BERLIN | 04.07.2012 – Zu der aktuellen Debatte um eine Reform des Verfassungsschutzes erklärt das für Innen- und Rechtspolitik zuständige Mitglied im FDP-Fraktionsvorstand und FDP-Obmann im NSU-Untersuchungsausschuss, Hartfrid Wolff:

Hartfrid Wolff MdB

Dem Vertrauensverlust der Verfassungsschutzbehörden muß durch eine gründliche Revision der Strukturen entgegengetreten werden.
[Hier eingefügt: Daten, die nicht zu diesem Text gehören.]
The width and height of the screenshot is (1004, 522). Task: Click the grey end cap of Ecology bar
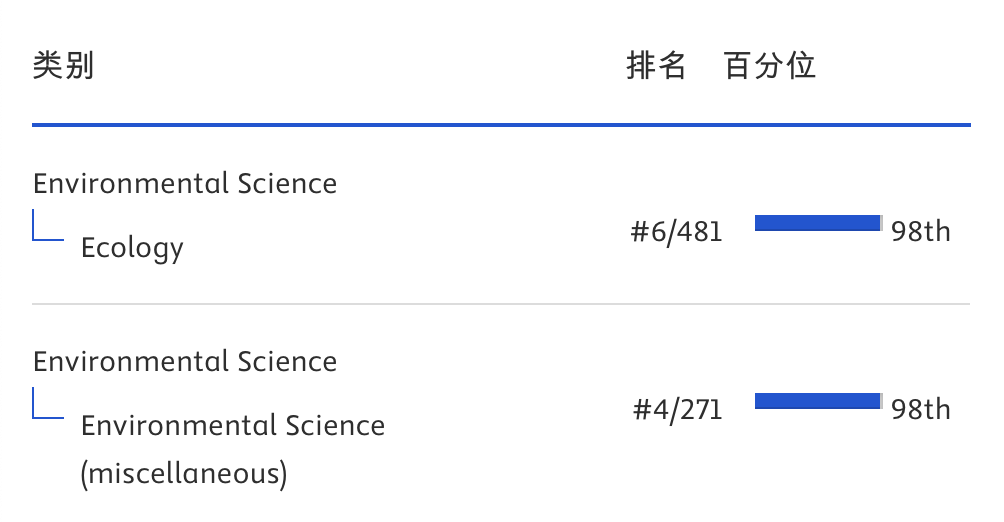(882, 223)
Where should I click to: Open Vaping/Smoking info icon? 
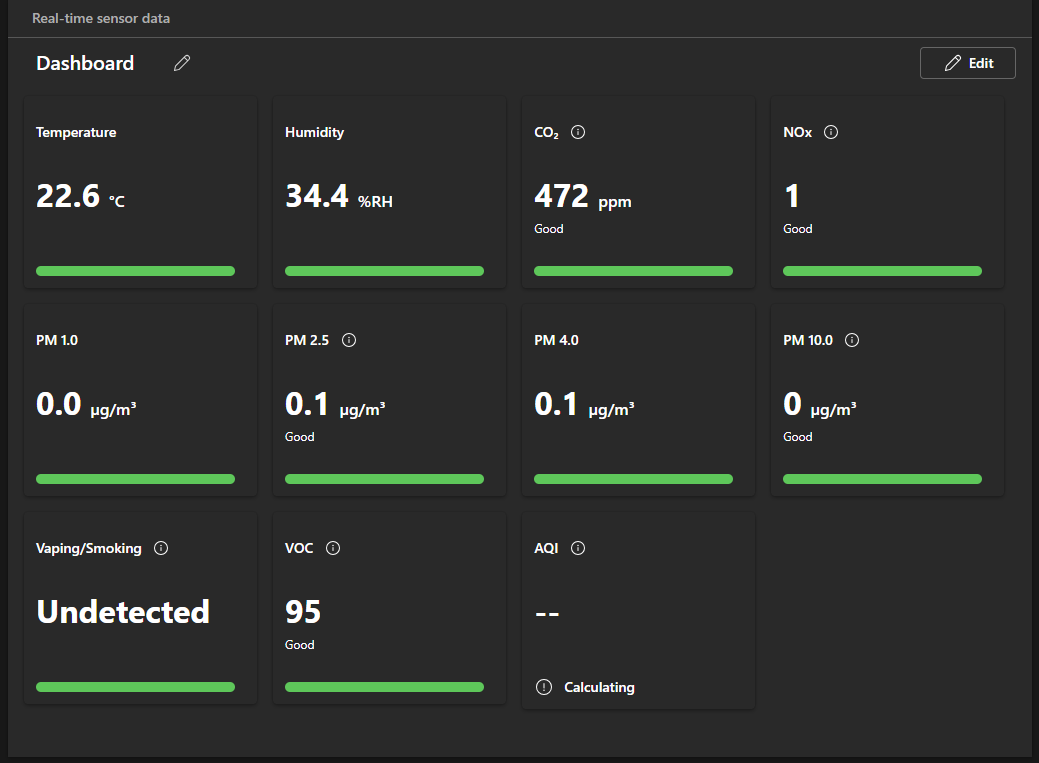pyautogui.click(x=161, y=548)
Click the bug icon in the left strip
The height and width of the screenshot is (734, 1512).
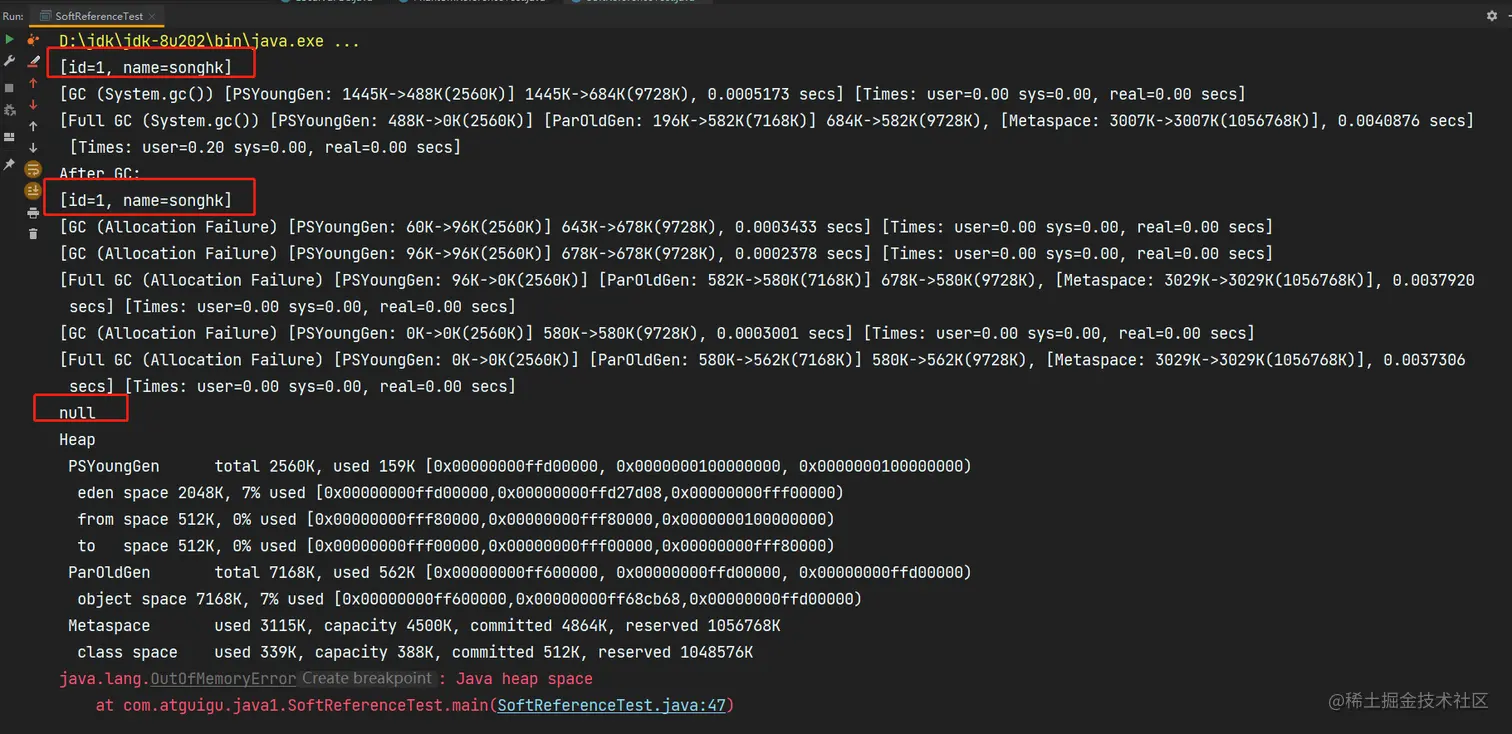[9, 111]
Das betrifft auch den Einsatz von V-Leuten: Der V-Leute-Einsatz muß stärker verrechtlicht werden und bundeseinheitlichen Standards genügen.

Die parlamentarische Kontrolle muß personell wie in den Befugnissen erheblich ausgebaut werden. Der Zugang zu den Akten darf nicht mehr, wie bislang, durch die Dienste eingeschränkt oder torpediert werden.
Die Länder müssen endlich ernsthafte Reformbemühungen im Hinblick auf die 16 Verfassungsschutzämter erkennen lassen.  Einige der Ämter sind offenkundig strukturell überfordert. Eine engere Zusammenarbeit oder Fusion  könnte Personal und Ressourcen effektiver nutzbar machen. Der Sicherheit ist nicht gedient, wenn Föderalismus mit Behördenegoismus gleichgesetzt wird.